Records for the exercise:
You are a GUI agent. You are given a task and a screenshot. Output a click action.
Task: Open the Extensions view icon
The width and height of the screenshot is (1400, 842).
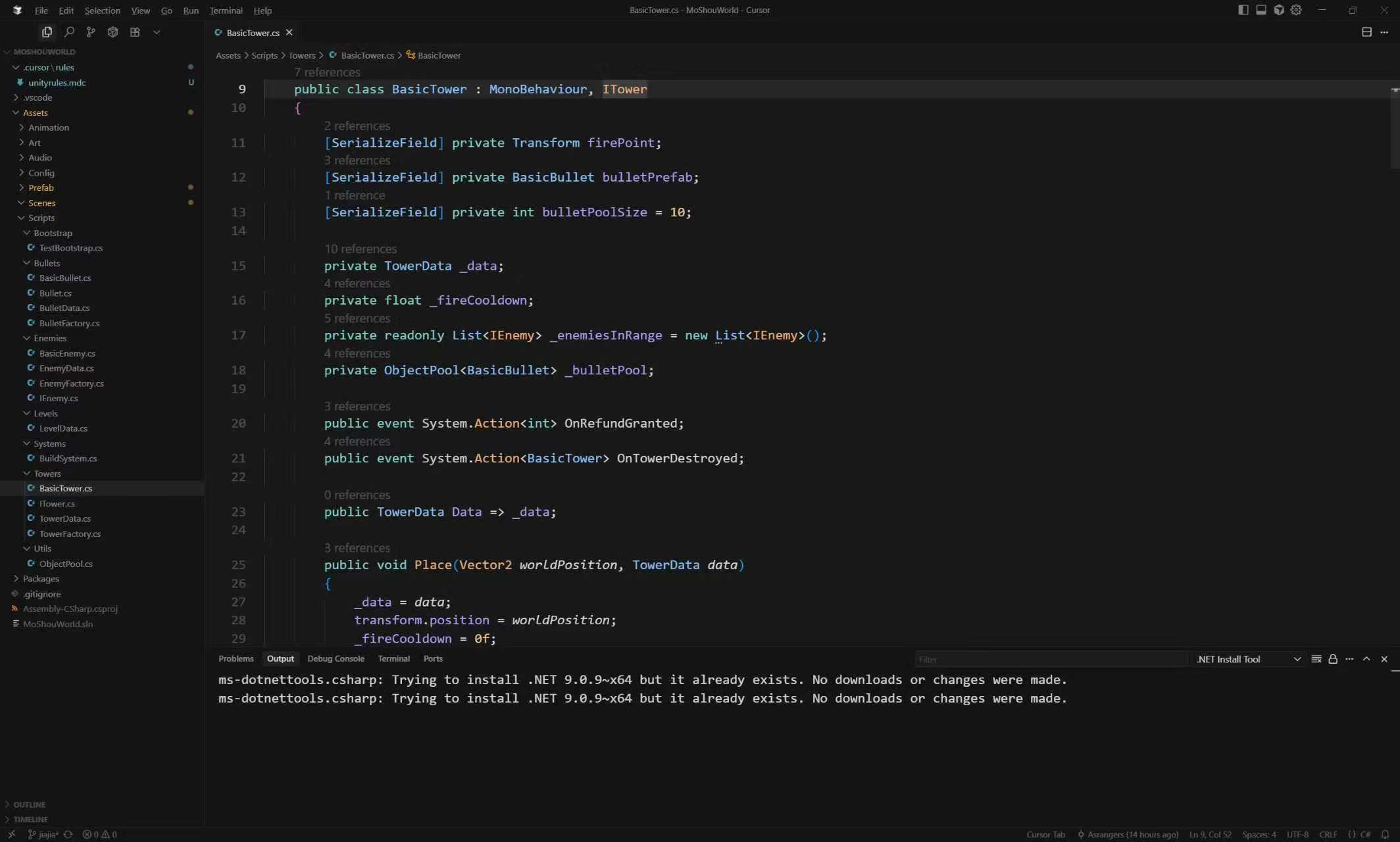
==
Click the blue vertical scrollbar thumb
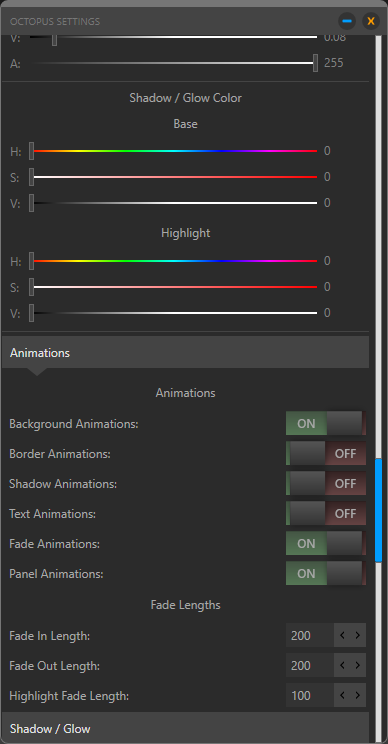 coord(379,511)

Goal:
Extract the lines from the one containing "You are a GUI" up to and including the one containing "The width and", copying them word for word.

Problem solution:
You are a GUI agent. You are given a task and a screenshot. Output a click action.
Task: Open the Extensions view icon
The width and height of the screenshot is (1400, 842).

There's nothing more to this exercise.